SHAPIRO: That's certainly true of President Obama. His gun bill fell to a filibuster in the Senate. Immigration seems stuck in the House. Pretty much everyone in Congress has panned the way his healthcare plan rolled out.
ZELIZER: I think foreign policy just isn't as much under the control of Congress, so there's always that opportunity, even when things get very stifled for second term presidents.
SHAPIRO: Right now the White House sees an opportunity with Iran. Here was National Security Advisor Susan Rice in a speech last week at the Middle East Institute.
SUSAN RICE: For the first time in many years, we are seeing signs that Iran's leadership may be serious about a nuclear deal.
SHAPIRO: Even in this foreign arena, Congress could still block a deal. Many Republicans and some Democrats think a new round of sanctions would force Iran to offer more at the negotiating table.
Republican Ed Royce is chairman of the House Foreign Affairs Committee. He spoke at a hearing last week.
REPRESENTATIVE ED ROYCE: There is growing concern in Congress that the outlines of this agreement do not meet the standards needed to protect the United States and to protect U.S. allies.
SHAPIRO: President Obama sent his Secretary of State to Congress to try to talk lawmakers out of passing new sanctions. The president said new sanctions would just take the U.S. down a path that eventually leads to war. At a White House press conference, Obama urged people to give this potential deal a chance to work.
PRESIDENT BARACK OBAMA: If it turns out six months from now that they're not serious, we can crank, we can dial those sanctions right back up.
SHAPIRO: So a legacy-defining deal with Iran is far from a sure thing. Iran expert Cliff Kupchan of the Eurasia Group puts the chances slightly above 50 percent. And he says if this does happen, it could profoundly shape history's view of this president.
CLIFF KUPCHAN: A success in Iran would in effect create a trilogy. Afghanistan, Iraq, Iran. I think Iran would be central to it though. In the first two cases, he cleaned up somebody else's mess - he finished other people's wars. Here his sanctions diplomacy would have led to his success.
SHAPIRO: It's a tantalizing hope for the White House and one that plays into a sunny West Wing narrative for the region that includes Syria giving up its chemical weapons and the Israeli-Palestinian peace process moving forward for the first time in years.
But Iran expert Patrick Clawson of the Washington Institute for Near East Policy warns that even if the U.S. signs a deal with Iran and Congress gets on board, that deal may be less of a victory than the White House hopes.

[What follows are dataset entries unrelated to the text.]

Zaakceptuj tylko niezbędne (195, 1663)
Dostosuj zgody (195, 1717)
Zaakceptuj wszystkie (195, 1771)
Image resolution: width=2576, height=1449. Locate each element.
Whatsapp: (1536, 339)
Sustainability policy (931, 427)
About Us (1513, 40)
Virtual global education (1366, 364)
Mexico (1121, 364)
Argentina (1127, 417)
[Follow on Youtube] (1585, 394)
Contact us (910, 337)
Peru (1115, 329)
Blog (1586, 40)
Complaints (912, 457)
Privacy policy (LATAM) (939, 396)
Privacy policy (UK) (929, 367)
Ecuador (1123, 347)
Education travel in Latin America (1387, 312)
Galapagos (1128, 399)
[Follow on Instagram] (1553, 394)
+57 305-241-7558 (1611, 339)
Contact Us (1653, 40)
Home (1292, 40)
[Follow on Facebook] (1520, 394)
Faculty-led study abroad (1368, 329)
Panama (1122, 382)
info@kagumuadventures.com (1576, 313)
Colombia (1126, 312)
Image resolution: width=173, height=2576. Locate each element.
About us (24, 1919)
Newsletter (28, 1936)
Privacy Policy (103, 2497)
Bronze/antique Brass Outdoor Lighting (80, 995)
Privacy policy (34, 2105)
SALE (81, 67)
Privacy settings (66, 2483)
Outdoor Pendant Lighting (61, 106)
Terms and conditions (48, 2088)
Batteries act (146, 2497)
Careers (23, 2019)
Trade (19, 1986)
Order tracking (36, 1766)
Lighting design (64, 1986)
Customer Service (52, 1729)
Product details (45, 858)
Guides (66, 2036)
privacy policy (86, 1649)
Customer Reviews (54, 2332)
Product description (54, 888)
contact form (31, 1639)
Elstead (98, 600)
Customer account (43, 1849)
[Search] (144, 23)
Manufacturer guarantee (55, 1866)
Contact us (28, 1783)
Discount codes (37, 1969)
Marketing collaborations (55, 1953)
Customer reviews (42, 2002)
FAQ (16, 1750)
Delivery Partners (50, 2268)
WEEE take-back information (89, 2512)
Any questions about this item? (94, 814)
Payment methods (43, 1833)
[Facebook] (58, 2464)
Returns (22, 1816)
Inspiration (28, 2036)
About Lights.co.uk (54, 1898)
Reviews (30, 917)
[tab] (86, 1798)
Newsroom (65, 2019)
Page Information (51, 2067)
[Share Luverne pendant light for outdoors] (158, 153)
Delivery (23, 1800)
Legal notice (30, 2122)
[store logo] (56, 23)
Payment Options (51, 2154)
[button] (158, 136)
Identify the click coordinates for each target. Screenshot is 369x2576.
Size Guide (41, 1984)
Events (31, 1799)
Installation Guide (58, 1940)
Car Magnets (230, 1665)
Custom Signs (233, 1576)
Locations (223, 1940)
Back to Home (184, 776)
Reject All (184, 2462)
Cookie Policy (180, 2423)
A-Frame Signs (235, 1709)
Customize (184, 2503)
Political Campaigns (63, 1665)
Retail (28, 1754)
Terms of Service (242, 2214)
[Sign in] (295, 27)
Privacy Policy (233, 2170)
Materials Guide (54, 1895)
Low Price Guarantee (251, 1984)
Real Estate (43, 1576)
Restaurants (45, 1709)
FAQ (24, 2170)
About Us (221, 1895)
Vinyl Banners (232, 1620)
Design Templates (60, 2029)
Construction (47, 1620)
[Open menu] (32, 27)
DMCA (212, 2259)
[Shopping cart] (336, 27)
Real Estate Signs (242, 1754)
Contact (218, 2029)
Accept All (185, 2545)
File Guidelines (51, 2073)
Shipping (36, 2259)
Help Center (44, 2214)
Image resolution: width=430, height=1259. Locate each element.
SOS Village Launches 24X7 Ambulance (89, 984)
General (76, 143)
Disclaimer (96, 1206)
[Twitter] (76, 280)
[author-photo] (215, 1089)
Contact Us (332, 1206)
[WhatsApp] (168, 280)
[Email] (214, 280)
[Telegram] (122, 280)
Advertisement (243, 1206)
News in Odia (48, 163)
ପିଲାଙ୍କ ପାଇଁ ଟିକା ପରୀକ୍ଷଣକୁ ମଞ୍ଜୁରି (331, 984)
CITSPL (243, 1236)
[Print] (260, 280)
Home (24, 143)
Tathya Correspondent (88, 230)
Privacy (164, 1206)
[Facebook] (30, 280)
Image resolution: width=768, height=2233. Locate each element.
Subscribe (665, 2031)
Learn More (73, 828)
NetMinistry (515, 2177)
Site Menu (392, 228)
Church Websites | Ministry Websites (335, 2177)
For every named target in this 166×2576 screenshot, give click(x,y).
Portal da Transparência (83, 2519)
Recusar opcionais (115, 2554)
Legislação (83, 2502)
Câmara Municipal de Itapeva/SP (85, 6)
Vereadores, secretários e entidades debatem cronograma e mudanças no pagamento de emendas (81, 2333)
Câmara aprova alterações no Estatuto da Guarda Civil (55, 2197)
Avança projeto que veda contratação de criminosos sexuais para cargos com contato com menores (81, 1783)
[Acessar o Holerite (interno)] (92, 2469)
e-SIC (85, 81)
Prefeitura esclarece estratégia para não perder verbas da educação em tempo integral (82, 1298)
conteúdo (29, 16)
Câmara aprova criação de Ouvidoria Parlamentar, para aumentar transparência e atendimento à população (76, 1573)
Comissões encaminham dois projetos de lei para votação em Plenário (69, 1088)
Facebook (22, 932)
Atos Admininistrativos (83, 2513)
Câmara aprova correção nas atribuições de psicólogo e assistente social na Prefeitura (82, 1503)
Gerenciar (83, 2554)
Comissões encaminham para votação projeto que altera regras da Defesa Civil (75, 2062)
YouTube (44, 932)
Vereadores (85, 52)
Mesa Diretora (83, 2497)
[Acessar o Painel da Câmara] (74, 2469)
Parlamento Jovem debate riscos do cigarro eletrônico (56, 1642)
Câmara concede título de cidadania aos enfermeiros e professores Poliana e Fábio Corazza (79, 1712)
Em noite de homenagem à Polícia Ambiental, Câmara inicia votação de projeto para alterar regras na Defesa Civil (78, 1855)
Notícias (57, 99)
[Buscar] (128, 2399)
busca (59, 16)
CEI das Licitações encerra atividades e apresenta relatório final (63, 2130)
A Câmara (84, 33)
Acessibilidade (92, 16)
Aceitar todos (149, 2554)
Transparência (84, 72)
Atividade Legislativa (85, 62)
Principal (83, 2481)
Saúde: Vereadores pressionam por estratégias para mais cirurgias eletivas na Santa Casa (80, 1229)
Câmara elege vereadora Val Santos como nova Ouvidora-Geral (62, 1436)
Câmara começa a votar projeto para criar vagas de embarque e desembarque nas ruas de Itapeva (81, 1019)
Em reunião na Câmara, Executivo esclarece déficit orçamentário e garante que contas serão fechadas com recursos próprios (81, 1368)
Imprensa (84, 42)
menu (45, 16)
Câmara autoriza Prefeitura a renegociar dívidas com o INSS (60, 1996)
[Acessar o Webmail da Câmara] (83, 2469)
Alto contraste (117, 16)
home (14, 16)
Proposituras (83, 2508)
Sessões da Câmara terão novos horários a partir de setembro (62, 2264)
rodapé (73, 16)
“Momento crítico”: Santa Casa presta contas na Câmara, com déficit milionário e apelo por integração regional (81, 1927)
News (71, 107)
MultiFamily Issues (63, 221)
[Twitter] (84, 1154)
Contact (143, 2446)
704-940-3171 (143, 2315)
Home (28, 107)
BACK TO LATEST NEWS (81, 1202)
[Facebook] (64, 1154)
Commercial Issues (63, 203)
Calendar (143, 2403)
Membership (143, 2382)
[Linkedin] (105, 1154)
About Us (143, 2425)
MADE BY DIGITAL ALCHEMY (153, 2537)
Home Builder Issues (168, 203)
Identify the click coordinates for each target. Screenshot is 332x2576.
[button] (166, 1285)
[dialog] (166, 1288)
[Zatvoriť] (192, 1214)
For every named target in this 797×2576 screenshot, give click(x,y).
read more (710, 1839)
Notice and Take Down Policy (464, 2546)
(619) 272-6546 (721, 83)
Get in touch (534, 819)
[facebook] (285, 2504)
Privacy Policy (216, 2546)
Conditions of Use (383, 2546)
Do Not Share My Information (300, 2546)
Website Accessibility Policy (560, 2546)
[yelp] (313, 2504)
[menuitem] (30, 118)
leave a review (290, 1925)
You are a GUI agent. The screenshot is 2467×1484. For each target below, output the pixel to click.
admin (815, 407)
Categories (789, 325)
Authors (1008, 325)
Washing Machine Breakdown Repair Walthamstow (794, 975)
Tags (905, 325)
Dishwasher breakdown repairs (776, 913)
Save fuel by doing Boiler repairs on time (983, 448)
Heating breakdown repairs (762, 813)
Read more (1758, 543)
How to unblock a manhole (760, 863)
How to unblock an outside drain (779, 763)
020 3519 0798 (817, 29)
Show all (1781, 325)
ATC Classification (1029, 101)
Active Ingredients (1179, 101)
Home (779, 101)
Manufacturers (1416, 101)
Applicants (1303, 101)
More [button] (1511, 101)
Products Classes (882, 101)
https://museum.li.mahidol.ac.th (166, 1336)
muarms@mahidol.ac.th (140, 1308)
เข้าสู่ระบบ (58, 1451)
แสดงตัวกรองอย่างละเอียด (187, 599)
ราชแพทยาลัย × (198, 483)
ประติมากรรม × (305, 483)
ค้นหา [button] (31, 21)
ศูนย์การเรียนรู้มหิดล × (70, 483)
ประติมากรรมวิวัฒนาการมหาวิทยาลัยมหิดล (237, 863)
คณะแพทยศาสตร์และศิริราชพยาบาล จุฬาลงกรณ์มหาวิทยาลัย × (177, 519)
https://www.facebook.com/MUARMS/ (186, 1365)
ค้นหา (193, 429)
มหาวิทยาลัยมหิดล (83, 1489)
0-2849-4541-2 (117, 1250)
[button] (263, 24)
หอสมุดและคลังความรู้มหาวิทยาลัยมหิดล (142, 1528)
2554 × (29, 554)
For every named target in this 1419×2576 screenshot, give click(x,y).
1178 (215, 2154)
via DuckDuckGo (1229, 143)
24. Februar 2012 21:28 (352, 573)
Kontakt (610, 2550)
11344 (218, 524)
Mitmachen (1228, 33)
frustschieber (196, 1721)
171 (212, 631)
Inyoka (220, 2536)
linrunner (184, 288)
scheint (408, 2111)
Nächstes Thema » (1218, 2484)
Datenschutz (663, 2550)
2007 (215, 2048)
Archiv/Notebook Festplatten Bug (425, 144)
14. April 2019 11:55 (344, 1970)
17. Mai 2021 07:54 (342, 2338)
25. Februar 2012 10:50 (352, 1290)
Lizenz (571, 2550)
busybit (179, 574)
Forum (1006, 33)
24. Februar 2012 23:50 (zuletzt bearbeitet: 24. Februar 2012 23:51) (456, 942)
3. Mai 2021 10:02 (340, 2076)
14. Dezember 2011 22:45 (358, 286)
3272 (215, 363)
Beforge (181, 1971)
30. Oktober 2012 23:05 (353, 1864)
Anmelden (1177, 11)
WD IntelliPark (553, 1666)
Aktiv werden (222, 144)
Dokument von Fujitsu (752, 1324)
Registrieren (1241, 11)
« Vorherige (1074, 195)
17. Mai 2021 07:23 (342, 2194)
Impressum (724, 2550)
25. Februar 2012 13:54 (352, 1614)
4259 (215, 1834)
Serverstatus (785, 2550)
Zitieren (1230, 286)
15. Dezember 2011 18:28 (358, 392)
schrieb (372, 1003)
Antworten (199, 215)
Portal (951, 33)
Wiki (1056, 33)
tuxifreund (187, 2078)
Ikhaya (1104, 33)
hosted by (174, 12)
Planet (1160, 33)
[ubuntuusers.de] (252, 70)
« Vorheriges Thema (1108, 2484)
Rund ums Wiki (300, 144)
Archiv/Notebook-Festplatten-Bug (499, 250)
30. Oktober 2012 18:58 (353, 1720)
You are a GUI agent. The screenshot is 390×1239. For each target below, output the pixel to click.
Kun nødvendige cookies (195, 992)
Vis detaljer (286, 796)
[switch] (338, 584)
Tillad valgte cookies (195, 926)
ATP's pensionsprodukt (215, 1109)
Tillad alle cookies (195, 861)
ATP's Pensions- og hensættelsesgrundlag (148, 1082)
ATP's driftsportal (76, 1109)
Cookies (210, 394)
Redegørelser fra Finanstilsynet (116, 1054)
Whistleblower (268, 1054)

PATRICK CLAWSON: Which is to say that the two sides interpret the agreement differently, the two sides have different expectations, that each side thinks the other side isn't fully living up to the agreement and that there's a bitter taste left in everybody's mouth about where this ends up. And there's a continuing crisis, sometimes low level, sometimes bubbling more to the surface.
SHAPIRO: Clawson says past presidents may have looked to the Mideast as a source of redemption. But it has proved more often a region of dashed expectations.
Ari Shapiro, NPR News, the White House.